Rule of thumb: under 20 lifts per day, more purchase wins. Over 50 lifts per day, switch to a geared hoist. Between, it depends on whether speed or cost matters more.
This is almost always a fleet angle problem. When the angle between the cord's approach direction and the sheave's plane exceeds about 4°, the rope rides up the side of the groove and eventually pops out. It happens most when the moving block tips sideways under load — which it will, if the load attachment isn't centred under the block.
Fix it by adding a swivel between the moving block and the load hook, or by orienting the fixed block so its sheaves face the natural lay of the cord coming off the moving block. Also check that the groove profile matches your rope diameter within ±10% — a 10 mm rope in a 12 mm groove will roll out under any sideways pull.
This determines whether you get 2n or 2n+1 mechanical advantage from n total sheaves. Dead-end on the moving block: the cord exits the fixed block to your hand, so you have an odd number of supporting parts (3, 5, 7…). Dead-end on the fixed block: the cord exits the moving block to your hand, giving an even number (2, 4, 6…).
Practical rule: if you want to pull downward (most hand-hauled systems), terminate the dead end so your hauling end exits the fixed upper block. If you want to pull upward or sideways at ground level, put the dead end up top and pull from the moving block. The mechanical advantage difference between 3:1 and 4:1 with the same hardware is just where you tie that one knot.
You're feeling the friction asymmetry of the system. On the way up, sheave friction works against the load's tendency to fall, helping you hold. On the way down, that same friction now resists motion in the opposite direction — but cord-and-block systems have nothing inherent to brake the load. As soon as your grip force drops below Fin minus friction, the load runs.
Never trust friction to hold a load. Tie off to a cleat, jam cleat, or proper rope clutch every time the operator's hands leave the line. This is exactly why theatre fly systems use locking rails and arborists use a hitch like a Distel or Schwabisch on the load line — they're the brake the pulleys don't have.

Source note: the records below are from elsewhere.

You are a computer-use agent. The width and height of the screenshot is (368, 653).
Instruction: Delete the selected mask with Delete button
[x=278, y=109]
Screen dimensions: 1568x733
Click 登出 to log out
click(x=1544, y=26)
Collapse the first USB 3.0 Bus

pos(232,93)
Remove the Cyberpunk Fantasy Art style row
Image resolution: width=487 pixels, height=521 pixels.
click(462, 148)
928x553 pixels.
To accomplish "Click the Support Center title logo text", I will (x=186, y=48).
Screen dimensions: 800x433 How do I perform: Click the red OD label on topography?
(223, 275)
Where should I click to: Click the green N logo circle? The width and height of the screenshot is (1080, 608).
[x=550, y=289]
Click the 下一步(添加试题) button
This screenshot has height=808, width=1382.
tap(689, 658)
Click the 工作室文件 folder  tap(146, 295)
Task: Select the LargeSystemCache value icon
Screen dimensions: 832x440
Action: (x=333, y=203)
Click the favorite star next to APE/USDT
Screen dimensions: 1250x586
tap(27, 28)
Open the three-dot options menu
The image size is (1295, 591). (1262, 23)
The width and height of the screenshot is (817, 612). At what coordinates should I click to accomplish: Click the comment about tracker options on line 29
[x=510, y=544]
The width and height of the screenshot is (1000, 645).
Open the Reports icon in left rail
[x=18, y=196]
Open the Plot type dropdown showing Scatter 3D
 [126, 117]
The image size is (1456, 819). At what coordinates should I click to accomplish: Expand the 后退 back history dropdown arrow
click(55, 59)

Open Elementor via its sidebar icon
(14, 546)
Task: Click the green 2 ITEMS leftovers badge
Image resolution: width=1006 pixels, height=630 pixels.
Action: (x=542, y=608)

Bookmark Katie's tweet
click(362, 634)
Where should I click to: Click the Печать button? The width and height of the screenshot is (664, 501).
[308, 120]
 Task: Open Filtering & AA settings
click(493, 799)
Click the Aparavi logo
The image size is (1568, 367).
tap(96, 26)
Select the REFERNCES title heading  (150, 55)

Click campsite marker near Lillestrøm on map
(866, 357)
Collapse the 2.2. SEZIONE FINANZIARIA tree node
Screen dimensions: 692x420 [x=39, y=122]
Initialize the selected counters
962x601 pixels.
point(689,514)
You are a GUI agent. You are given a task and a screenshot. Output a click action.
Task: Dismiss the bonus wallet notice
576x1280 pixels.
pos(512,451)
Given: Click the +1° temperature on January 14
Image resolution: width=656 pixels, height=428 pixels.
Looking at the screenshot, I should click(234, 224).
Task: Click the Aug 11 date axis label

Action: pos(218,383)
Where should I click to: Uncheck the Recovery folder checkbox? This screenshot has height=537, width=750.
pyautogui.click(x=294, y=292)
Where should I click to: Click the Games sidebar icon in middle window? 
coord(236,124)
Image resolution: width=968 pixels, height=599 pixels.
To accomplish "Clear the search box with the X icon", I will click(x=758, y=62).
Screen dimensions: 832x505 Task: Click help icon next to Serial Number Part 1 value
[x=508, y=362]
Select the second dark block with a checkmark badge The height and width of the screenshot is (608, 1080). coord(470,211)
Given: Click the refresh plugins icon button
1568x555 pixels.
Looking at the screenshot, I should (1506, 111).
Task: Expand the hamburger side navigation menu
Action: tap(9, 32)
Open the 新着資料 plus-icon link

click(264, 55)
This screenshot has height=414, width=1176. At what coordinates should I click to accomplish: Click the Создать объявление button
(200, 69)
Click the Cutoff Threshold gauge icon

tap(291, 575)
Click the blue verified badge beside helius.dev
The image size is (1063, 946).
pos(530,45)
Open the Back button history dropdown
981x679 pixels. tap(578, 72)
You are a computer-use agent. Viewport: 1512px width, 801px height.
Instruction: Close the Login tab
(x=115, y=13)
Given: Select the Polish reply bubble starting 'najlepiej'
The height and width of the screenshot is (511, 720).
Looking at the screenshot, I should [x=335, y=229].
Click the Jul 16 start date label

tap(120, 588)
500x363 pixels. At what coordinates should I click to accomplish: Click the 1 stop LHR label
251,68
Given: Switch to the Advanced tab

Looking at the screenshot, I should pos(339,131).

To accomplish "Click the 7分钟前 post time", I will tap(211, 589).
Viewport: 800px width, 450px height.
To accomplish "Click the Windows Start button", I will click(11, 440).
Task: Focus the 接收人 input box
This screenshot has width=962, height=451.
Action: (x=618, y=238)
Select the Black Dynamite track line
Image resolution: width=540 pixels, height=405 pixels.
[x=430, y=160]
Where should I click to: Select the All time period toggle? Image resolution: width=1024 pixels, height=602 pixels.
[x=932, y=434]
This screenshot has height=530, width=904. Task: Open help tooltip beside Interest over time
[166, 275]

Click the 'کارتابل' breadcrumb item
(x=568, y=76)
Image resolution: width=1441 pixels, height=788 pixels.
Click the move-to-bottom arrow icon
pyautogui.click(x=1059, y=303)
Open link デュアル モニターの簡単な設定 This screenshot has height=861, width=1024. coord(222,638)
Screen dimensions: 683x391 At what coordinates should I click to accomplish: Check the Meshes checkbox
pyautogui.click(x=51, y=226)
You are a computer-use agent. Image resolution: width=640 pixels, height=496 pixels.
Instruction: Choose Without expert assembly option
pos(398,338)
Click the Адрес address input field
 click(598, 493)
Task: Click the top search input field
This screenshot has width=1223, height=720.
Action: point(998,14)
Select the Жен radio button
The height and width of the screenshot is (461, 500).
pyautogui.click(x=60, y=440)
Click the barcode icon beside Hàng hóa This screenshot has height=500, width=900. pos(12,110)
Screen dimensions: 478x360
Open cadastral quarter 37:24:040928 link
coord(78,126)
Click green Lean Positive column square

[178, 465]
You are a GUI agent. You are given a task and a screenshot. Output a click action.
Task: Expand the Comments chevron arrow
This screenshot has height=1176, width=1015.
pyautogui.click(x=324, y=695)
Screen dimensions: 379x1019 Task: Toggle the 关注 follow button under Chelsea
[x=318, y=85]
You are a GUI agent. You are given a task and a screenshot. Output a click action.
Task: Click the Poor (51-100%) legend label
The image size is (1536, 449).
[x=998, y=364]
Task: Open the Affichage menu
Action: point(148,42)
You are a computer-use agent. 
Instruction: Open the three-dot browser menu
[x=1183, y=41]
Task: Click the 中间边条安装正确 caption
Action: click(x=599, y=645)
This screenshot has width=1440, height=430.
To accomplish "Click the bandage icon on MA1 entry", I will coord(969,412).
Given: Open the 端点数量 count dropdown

You can, but you've now built two separate 2:1 systems sharing hardware — not a 4:1. The mechanical advantage of a tackle depends on the number of cord segments supporting the moving block from a single continuous rope. Splice or knot two ropes in the middle and the segments stop sharing tension equally; one rope takes more load than the other depending on which one you pull harder.
If you need more advantage, run one continuous cord through more sheaves. If you need redundancy, run two completely independent systems in parallel with their own anchors. Don't mix the two approaches — it's how riggers get hurt.